Look below for the line containing "Downvote chuudawn's 'absolutely insane' reply". Write out that line and the rest through the last one, exactly as they appear, but without pictures.

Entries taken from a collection

>>>>>

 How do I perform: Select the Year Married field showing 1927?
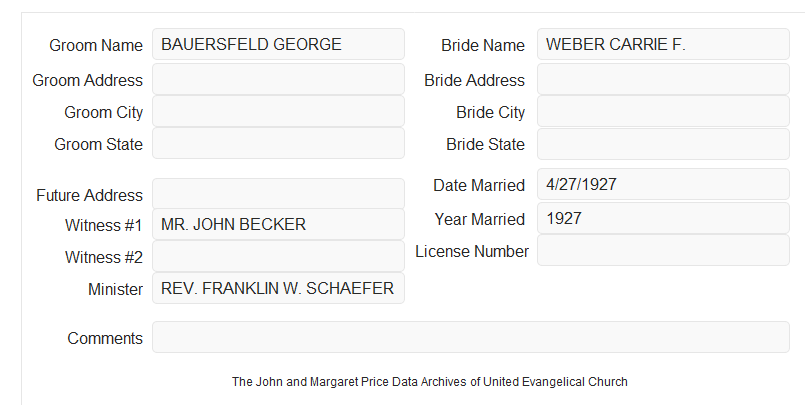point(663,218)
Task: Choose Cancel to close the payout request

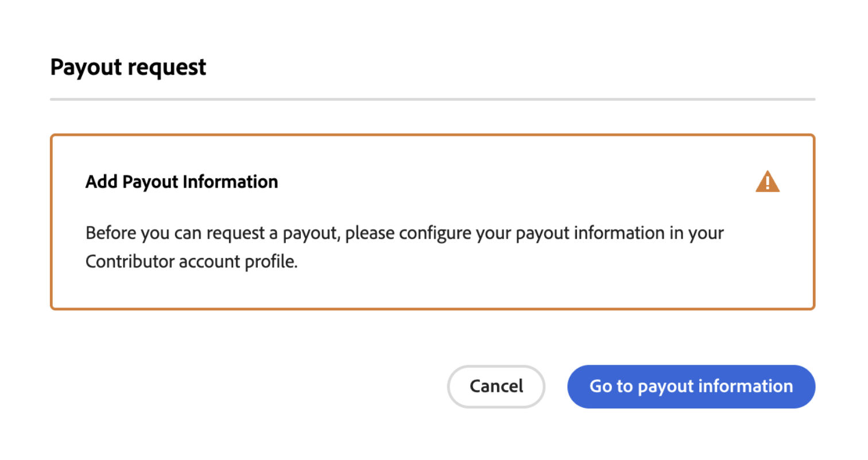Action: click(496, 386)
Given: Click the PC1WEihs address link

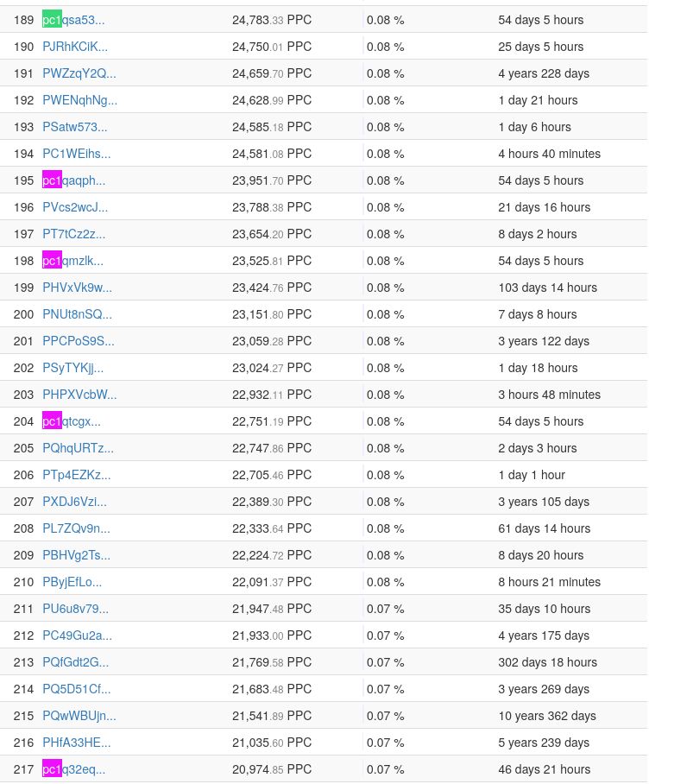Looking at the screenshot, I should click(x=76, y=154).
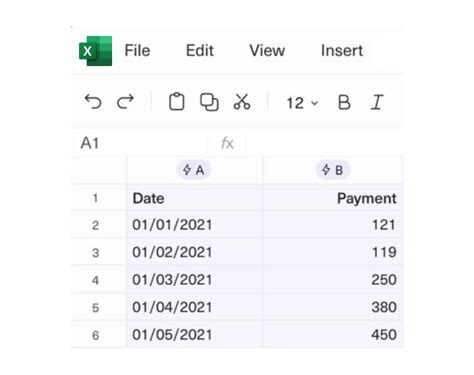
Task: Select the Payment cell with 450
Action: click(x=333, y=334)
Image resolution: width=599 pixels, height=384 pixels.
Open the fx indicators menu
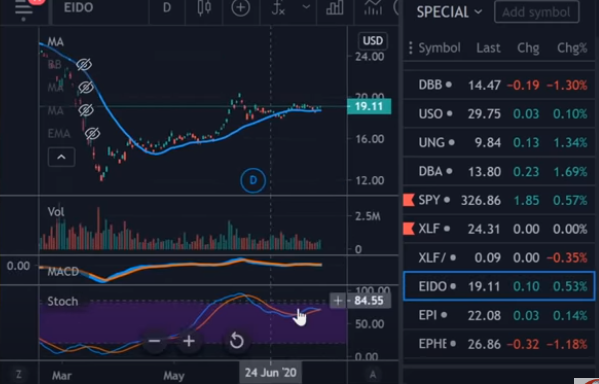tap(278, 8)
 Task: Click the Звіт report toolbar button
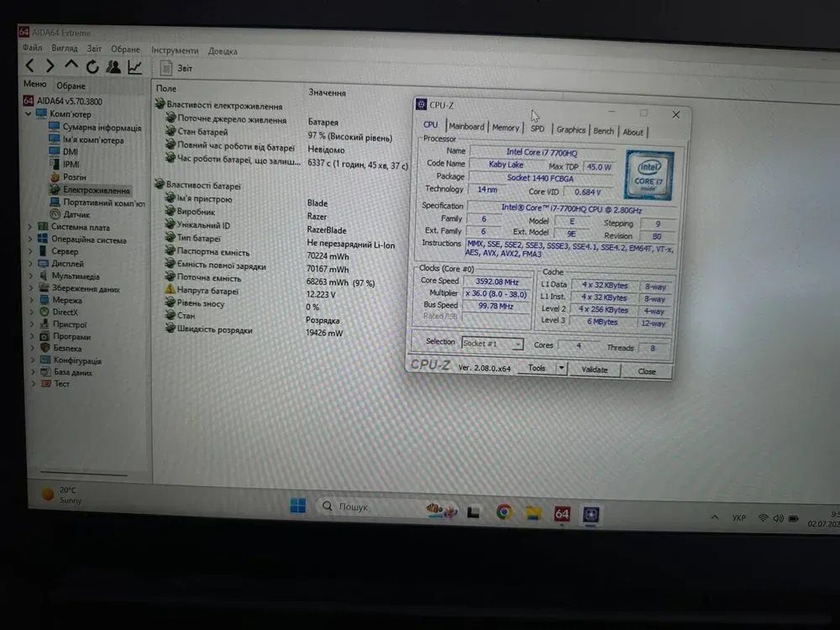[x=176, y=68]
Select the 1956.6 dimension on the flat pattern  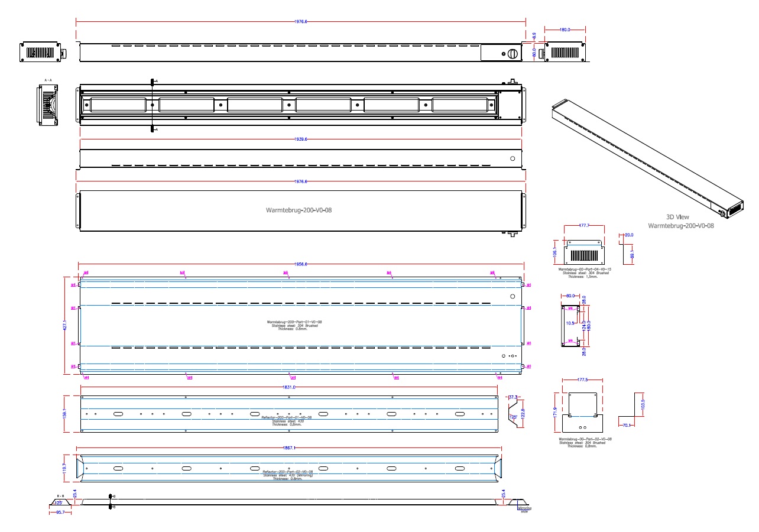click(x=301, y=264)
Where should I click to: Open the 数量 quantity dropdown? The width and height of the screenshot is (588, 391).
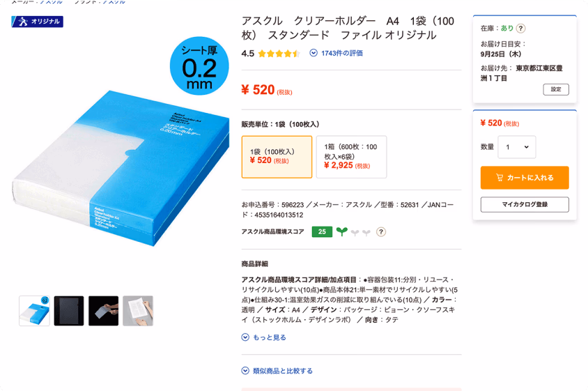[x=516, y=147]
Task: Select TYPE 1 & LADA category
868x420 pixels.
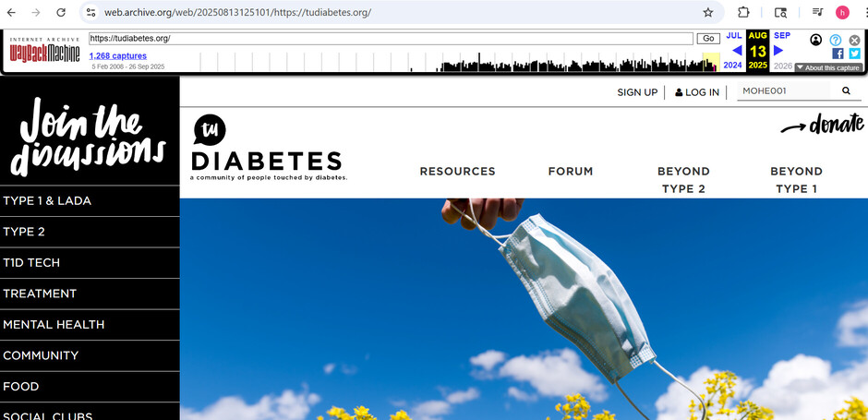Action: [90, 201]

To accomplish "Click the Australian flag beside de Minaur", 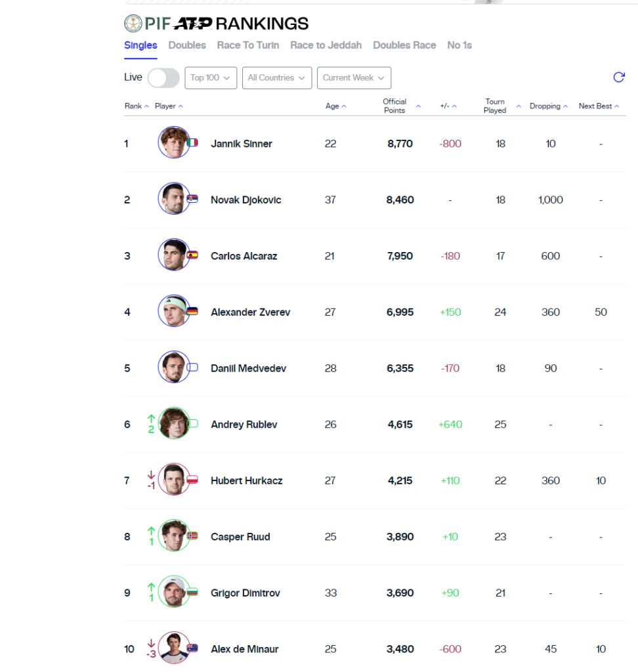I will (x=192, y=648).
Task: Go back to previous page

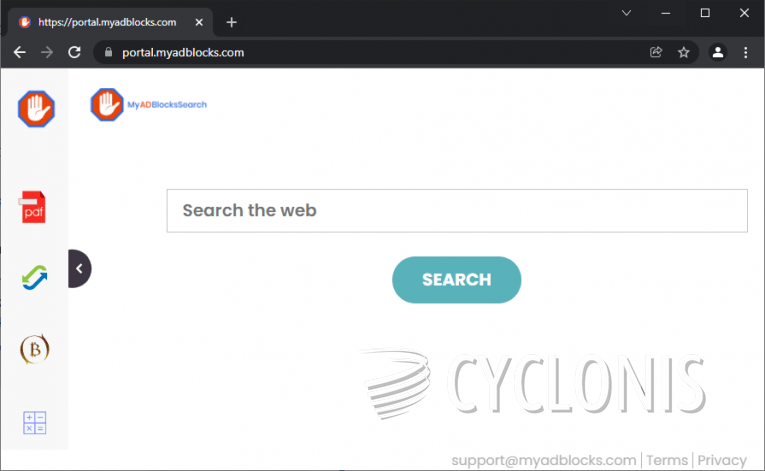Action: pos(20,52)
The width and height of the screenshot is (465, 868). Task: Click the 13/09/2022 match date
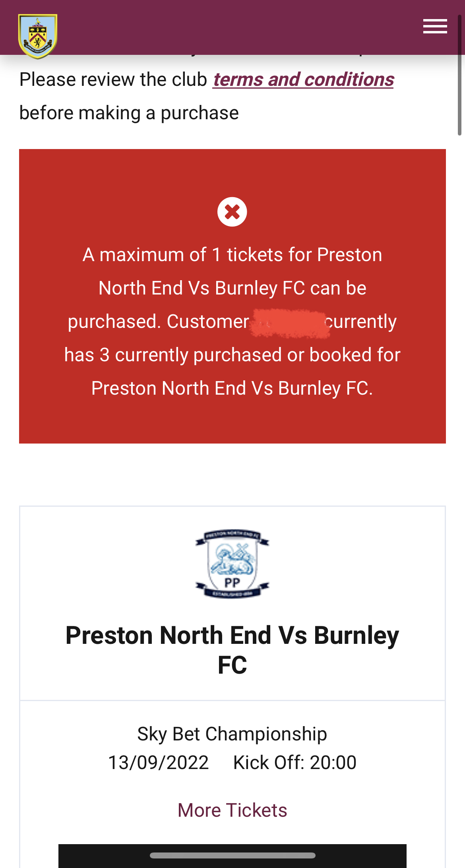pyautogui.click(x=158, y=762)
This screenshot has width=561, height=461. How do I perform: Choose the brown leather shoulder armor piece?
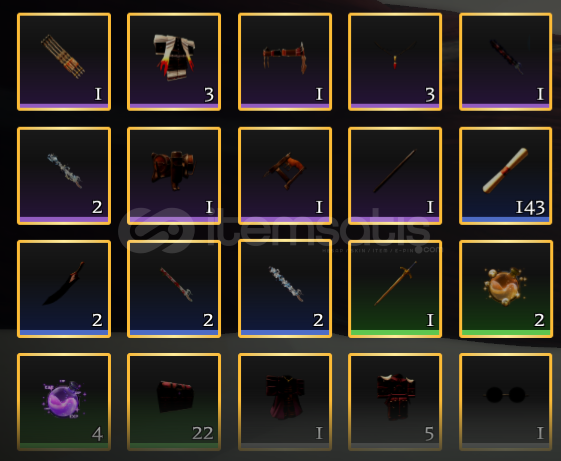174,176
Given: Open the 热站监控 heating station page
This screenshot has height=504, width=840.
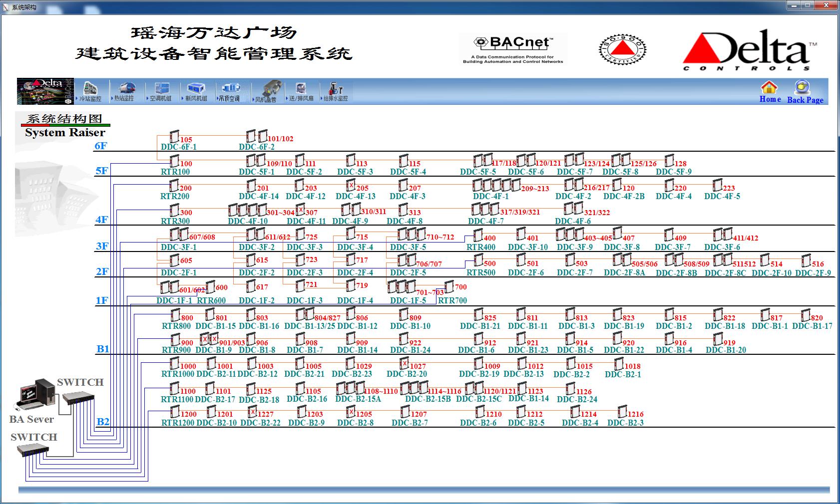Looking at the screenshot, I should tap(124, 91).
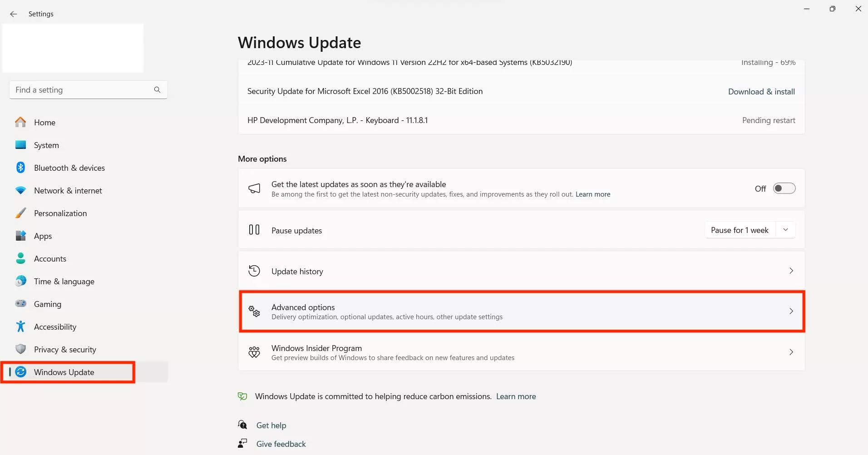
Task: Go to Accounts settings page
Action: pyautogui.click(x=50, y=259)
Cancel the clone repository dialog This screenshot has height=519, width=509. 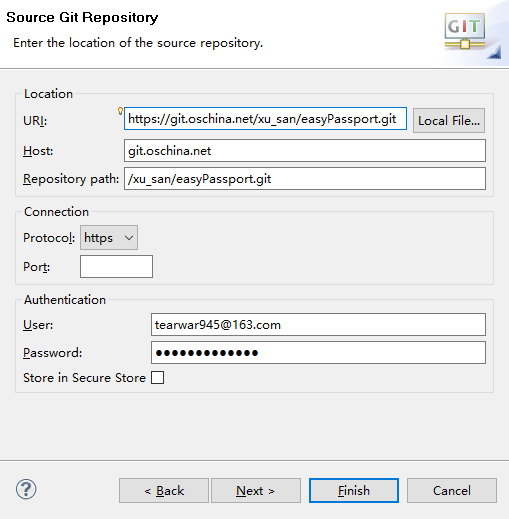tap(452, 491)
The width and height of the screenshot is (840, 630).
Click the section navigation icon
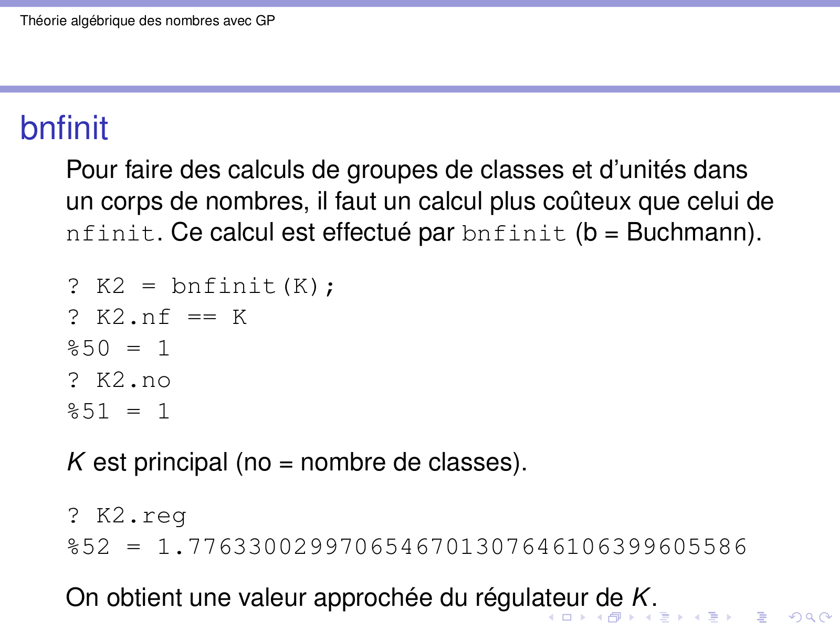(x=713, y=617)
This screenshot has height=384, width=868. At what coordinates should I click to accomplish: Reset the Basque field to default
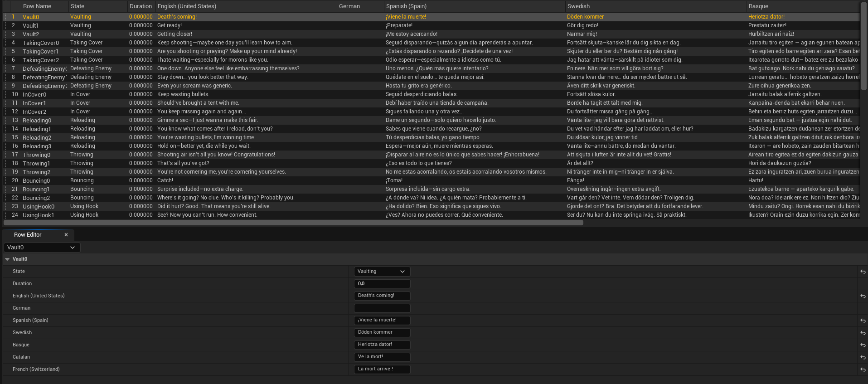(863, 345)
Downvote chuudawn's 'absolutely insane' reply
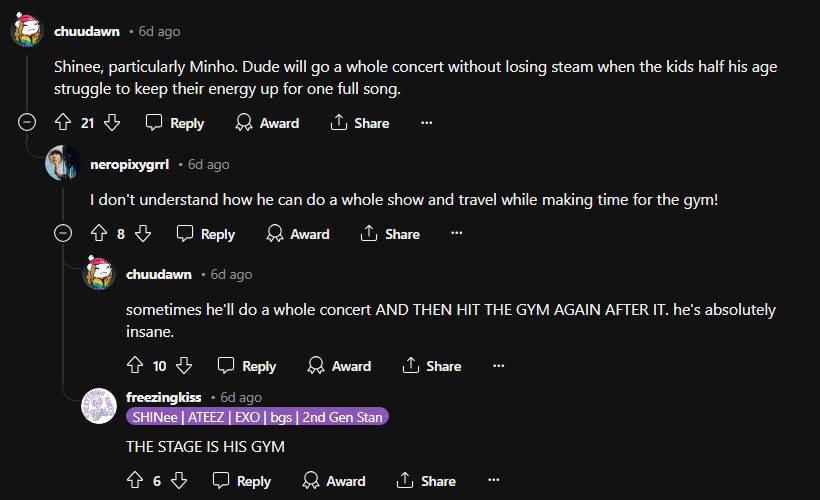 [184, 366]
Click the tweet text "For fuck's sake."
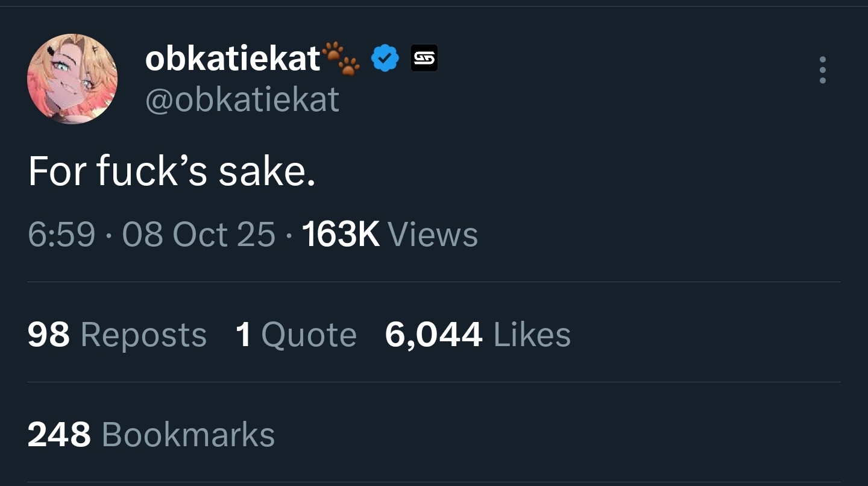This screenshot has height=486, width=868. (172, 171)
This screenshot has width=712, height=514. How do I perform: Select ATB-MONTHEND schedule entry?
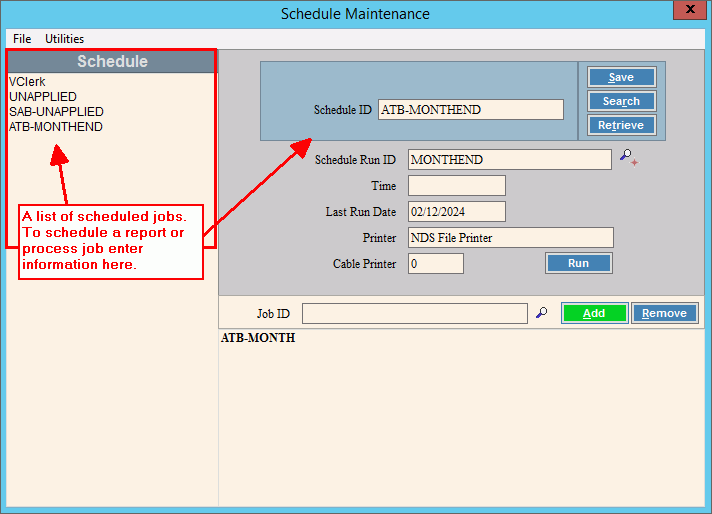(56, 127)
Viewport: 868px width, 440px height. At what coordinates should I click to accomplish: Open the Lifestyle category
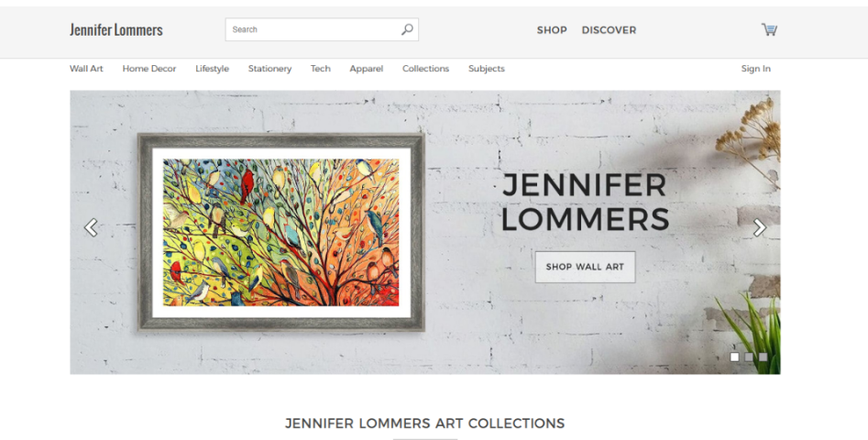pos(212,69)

<<<<<

RESPONSE FOR THIS EXERCISE:
Downvote chuudawn's 'absolutely insane' reply
 [184, 366]
Click the tweet text "For fuck's sake."
This screenshot has height=486, width=868. (172, 171)
This screenshot has width=712, height=514. How do I perform: Select ATB-MONTHEND schedule entry?
(56, 127)
Viewport: 868px width, 440px height. At what coordinates should I click to accomplish: Open the Lifestyle category
pos(212,69)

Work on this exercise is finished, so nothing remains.